Shahid Khan, better known as award-winning DJ and producer Naughty Boy, took part in a Memory Walk this afternoon with his family (21 August 2020), joining thousands of people across the UK who are completing their own walk this summer, to raise vital funds for Alzheimer’s Society.
Naughty Boy’s personal connection to dementia comes after his mother, Zahida was diagnosed with vascular dementia last year after having a stroke. Khan had been living with his mother during lockdown to be her carer and is one of thousands of family carers who have seen their loved ones struggle due to a lack of social contact, routine and interruptions to essential care and support.
He joins a host of famous faces (Adam Gemili, Jo Joyner, Paul Whitehouse,) who are putting their best foot forwards to help the leading dementia charity provide vital support, through services such as Alzheimer’s Society’s Dementia Connect support line.

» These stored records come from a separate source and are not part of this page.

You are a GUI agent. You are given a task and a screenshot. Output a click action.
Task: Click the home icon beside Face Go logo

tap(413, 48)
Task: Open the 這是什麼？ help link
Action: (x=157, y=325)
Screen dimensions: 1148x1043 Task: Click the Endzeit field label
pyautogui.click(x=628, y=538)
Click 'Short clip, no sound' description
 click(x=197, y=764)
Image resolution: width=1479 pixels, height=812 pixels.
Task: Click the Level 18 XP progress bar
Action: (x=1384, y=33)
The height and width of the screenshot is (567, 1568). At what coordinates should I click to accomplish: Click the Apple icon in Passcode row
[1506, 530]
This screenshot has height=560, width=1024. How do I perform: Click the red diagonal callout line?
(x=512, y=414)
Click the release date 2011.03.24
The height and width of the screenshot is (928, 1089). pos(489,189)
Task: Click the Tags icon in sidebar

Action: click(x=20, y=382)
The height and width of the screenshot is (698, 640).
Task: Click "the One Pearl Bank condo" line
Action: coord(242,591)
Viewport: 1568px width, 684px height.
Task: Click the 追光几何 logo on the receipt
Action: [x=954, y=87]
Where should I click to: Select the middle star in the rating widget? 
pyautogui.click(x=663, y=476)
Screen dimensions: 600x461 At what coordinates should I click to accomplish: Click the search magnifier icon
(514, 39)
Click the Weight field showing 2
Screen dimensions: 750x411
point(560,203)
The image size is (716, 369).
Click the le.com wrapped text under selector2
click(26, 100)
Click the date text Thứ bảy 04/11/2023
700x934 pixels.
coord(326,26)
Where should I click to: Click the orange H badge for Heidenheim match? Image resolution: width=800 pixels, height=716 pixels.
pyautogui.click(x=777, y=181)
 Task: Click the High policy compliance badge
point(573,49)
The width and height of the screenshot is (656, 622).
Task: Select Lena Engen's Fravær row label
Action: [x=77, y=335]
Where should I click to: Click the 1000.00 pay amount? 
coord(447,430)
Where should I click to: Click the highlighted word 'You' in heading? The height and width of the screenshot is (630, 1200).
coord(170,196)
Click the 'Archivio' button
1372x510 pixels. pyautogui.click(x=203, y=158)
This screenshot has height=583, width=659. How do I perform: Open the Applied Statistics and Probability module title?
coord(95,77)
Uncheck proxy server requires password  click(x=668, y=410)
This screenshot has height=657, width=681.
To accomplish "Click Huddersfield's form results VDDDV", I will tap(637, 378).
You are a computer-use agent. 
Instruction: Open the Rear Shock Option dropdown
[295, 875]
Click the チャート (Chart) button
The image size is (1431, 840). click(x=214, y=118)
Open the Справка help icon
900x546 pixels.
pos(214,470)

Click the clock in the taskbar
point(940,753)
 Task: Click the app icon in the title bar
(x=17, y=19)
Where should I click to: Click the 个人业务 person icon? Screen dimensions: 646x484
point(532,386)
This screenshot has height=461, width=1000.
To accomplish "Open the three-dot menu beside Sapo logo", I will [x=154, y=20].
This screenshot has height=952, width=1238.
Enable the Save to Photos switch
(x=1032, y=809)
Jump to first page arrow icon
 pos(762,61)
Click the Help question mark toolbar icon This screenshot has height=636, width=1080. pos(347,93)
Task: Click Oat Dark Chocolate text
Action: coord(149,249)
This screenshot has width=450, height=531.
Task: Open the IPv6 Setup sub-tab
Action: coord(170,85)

Naughty Boy said: “Dementia is something that is very personal to me and so I want to do everything I can to help raise awareness of this heart-breaking condition. I’m so proud to be supporting Alzheimer’s Society’s Memory Walk – I’m doing this for my mum and for the 850,000 other people affected by dementia.
“Since mum’s diagnosis, it’s been a huge learning curve for me to be able to understand her condition and how it affects her. When I moved back in with mum during lockdown, I would get so excited over little things she can still remember – those glimmers of my mum’s old self mean the world.”
People with dementia have been worst hit in terms of deaths and there has been a huge spike of ‘unexplained’ non-virus-related deaths since March. A recent Alzheimer’s Society survey of over 1,8001 people affected by dementia reported that nearly half (45%) said that lockdown has had a ‘negative impact’ on their mental health and four in five (82%) reported a deterioration in people with dementia’s symptoms.
Alzheimer’s Society’s services are now in demand more than ever, but the charity is facing a blow to income of up to £45 million. The charity’s support services have been a lifeline – used over 1.7 million times since the beginning of lockdown, showing people need us now more than ever.